Personagens: ELE - ELA
Didascalia:
Um homem e uma mulher sentados de frente para o público.
Permanecem imóveis.
Estas são as únicas rubricas da
autora em todo o texto.
O
resto está no silêncio do não dito no curso da dança de palavras. Escutem as
primeiras frases e verão que ali já se define tudo,
as cartas estão sobre a mesa e os jogadores, ELE e ELA, já
estão jogando. ELE, marcando o compasso, ditando as normas, ELA, aceitando a
marcação – a mão.
Eu danço tango. Corpo a
corpo, regra a regra e com uma voz que diz: “Segue a marcação, nena.”
Cada vez que entro no salão eu deixo a cabeça lá fora. E decido dançar.
Jogar o jogo embaralhado por ELE. Sei que uma vez ali, no abraço, o jogo não
pode ser interrompido. Uma vez começada a dança, ou o duelo “sexual” como
escreveu Zangaro, tem que continuar até ELE acabar, o tango, até o “mata-me” e
“morro”, até a união de paixão e morte, até o encontro trágico num
delírio de êxtase da dança que se torna bacanal.
Propondo
perguntas
Por que fico? Por que ELA fica? Por
que ficamos? Quais são as estratégias de “engate” que nos fazem saber que ali
está a porta e não podemos sair?
O chamado sexo
O categorizado
gênero
O recebido
O consumido
O não pensado
O aceito O que concebemos como “natural”
tem sua origem.

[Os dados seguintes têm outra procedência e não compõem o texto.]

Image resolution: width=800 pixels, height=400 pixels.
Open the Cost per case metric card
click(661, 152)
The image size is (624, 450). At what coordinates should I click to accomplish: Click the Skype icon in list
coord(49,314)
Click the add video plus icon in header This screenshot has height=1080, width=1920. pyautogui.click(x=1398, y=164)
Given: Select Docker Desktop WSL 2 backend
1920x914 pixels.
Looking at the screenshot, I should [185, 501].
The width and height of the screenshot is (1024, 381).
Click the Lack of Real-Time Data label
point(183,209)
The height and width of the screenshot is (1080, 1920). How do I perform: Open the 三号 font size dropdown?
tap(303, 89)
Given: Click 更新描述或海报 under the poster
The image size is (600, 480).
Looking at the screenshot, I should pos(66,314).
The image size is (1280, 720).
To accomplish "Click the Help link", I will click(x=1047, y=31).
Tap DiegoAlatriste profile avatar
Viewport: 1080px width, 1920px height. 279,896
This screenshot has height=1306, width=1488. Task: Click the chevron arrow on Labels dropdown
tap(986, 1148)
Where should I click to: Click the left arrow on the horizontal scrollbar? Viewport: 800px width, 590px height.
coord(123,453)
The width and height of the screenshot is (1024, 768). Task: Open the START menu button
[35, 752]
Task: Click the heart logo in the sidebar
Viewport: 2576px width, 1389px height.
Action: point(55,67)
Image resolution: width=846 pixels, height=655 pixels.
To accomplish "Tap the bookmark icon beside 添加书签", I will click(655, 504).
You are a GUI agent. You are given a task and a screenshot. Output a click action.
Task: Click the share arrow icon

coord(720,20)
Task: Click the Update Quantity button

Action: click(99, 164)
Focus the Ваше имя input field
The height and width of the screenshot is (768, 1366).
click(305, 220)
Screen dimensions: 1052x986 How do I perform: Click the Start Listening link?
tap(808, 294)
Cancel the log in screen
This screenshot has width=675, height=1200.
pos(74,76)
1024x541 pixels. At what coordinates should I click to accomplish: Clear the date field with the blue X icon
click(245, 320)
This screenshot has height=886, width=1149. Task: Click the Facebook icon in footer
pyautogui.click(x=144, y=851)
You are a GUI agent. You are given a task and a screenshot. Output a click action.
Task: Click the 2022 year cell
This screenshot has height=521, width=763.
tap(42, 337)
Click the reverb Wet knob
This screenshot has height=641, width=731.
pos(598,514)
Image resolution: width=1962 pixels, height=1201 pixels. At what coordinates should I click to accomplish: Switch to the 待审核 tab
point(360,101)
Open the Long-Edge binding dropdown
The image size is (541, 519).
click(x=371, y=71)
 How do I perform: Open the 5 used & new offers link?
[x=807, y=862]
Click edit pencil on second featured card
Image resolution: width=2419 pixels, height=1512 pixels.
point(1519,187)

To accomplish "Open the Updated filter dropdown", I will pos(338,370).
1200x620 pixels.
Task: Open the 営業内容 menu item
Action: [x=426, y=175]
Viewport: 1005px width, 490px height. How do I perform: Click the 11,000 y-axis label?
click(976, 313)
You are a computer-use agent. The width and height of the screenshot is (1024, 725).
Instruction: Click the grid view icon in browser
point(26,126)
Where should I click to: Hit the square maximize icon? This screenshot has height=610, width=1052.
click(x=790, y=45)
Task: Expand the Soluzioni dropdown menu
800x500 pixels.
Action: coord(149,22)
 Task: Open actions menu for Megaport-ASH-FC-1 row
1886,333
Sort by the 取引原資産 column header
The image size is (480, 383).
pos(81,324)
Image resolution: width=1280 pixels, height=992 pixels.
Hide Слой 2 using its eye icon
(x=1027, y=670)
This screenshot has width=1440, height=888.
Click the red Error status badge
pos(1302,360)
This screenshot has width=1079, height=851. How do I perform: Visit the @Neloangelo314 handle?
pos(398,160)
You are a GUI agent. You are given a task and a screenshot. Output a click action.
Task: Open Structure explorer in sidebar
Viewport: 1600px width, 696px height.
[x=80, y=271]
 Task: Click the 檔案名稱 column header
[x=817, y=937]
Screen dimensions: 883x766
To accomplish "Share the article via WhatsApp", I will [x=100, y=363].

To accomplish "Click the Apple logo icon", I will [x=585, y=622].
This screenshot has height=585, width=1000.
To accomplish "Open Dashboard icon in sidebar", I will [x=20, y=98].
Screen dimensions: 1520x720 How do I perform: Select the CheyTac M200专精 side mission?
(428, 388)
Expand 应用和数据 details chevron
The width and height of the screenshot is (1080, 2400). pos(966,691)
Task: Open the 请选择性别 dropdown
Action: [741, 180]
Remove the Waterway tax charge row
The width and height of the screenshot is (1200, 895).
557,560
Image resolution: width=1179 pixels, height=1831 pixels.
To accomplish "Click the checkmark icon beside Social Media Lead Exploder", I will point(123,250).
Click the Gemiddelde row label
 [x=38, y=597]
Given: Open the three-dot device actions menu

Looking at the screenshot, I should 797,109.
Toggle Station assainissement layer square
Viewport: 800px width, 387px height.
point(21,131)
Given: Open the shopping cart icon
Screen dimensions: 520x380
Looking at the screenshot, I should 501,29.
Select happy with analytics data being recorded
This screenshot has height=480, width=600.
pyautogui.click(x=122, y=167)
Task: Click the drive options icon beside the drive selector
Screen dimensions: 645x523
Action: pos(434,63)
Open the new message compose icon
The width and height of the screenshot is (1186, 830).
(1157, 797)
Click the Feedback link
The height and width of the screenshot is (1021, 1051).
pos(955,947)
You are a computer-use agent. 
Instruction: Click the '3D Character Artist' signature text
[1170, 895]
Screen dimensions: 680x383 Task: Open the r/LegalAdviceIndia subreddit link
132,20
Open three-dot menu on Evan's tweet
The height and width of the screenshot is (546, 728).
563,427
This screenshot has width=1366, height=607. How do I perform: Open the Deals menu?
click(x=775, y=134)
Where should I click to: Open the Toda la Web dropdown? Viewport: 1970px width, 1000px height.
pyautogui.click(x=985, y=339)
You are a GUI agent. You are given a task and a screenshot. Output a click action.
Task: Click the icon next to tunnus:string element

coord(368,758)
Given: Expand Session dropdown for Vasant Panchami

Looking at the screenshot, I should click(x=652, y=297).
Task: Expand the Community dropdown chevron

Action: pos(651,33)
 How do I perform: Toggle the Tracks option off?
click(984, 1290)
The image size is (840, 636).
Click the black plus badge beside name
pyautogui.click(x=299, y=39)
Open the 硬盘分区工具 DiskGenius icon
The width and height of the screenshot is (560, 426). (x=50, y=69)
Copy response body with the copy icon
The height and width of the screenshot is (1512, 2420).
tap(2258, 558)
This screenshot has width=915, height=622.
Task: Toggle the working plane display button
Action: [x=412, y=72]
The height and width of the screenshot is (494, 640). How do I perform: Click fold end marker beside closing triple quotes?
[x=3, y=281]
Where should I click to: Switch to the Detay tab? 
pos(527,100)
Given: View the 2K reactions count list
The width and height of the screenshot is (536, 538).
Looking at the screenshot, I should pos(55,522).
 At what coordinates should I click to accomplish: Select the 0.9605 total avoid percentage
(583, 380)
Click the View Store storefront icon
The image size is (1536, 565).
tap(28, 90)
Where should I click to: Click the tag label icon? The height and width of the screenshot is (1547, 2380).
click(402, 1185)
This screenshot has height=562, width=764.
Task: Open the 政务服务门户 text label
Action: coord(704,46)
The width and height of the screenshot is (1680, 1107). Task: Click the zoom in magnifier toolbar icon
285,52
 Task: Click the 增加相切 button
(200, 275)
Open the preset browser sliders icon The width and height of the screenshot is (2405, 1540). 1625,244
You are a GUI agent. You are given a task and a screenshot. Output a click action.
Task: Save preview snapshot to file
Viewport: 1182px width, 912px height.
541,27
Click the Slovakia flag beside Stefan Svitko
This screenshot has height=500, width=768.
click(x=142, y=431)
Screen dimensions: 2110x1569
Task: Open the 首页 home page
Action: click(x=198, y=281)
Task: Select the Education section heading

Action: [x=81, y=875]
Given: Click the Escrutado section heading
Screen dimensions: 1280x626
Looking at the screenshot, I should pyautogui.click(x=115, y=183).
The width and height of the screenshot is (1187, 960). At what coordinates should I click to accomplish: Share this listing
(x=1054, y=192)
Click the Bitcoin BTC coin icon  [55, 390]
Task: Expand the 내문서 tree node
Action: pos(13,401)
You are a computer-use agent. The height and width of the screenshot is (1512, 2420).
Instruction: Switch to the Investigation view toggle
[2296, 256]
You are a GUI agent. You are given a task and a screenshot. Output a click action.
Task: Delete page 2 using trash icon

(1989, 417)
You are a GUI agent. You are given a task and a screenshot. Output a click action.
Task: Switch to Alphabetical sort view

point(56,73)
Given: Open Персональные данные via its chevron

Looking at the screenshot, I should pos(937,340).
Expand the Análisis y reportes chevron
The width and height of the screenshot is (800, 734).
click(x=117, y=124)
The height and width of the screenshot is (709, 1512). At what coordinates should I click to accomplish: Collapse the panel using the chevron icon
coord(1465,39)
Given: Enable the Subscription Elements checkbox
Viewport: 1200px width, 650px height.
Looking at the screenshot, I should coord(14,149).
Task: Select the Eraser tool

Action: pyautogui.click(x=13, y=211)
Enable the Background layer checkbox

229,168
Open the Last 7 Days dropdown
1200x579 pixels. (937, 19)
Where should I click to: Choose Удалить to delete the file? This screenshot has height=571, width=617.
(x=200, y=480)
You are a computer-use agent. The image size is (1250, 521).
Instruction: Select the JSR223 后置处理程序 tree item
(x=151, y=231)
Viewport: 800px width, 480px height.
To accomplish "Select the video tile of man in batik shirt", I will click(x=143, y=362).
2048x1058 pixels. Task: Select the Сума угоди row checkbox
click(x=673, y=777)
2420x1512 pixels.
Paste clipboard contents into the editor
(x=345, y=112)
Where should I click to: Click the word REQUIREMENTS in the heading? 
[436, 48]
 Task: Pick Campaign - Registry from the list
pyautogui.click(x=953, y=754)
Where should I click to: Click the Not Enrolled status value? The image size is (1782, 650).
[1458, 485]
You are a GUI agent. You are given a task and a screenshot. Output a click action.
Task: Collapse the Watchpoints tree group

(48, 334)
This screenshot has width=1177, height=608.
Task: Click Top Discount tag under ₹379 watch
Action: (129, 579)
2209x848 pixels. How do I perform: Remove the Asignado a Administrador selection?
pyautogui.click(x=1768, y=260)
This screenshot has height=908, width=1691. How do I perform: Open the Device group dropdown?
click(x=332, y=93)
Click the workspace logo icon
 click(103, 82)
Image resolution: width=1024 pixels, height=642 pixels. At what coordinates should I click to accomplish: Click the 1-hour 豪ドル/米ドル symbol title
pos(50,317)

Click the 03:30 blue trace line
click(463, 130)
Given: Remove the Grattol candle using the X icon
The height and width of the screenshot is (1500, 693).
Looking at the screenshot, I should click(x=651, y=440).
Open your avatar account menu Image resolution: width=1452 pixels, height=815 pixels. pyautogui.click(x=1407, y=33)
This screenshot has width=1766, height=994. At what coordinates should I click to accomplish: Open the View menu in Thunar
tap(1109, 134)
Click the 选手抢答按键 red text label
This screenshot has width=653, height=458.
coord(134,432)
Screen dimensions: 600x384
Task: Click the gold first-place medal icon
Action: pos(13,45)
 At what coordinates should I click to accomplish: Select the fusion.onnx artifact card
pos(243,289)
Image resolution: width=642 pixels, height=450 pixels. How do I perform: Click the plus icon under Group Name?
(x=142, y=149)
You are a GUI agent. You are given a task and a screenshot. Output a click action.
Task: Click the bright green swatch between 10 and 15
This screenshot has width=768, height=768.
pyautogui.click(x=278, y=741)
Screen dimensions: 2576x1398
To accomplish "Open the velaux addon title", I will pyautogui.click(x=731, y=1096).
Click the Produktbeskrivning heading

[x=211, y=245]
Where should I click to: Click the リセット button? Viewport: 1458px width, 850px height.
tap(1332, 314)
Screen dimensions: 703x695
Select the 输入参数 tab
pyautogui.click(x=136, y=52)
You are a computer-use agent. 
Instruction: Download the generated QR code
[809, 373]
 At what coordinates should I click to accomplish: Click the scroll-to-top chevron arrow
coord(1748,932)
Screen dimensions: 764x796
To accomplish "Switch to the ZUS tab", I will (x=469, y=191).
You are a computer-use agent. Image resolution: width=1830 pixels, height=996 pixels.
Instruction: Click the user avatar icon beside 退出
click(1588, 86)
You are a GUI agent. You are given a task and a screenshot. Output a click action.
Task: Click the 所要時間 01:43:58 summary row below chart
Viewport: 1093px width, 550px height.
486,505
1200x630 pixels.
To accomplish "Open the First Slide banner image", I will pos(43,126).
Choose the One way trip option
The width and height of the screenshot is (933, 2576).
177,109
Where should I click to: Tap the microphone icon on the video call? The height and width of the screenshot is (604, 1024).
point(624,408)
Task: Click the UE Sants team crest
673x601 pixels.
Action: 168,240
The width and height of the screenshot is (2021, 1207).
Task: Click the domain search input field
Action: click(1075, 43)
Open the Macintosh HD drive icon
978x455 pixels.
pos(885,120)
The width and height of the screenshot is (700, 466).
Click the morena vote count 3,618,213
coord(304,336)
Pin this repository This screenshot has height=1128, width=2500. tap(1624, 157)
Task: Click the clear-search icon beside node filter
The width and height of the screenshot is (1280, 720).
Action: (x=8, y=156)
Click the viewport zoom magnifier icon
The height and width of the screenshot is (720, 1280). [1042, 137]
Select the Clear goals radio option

Sua genealogia. Seu
momento de construção.
Quem construiu as regras do tango em
sua passagem de dança de homem com homem a dança de mulher com
homem?
Os papéis de gênero são armadilhas
que nos agarram à força.
Somos o que dançamos
Quando nascemos, ou diante da
primeira imagem de ultrasson, passamos da categoria “neném” a “é uma menina”, “é
um menino”. A denominação é um modo de fixar uma fronteira e também de
inculcar repetidamente uma norma – escreveu Judith
Butler.
Na dança do TANGO a tradição deve ser mantida. O sexo (que já traz
consigo a identidade de gênero) determina o papel que se vai representar e como,
no tango e além do tango. O masculino e o feminino estão construídos como
categorias com funções estabelecidas, qualquer desobediência gera punição.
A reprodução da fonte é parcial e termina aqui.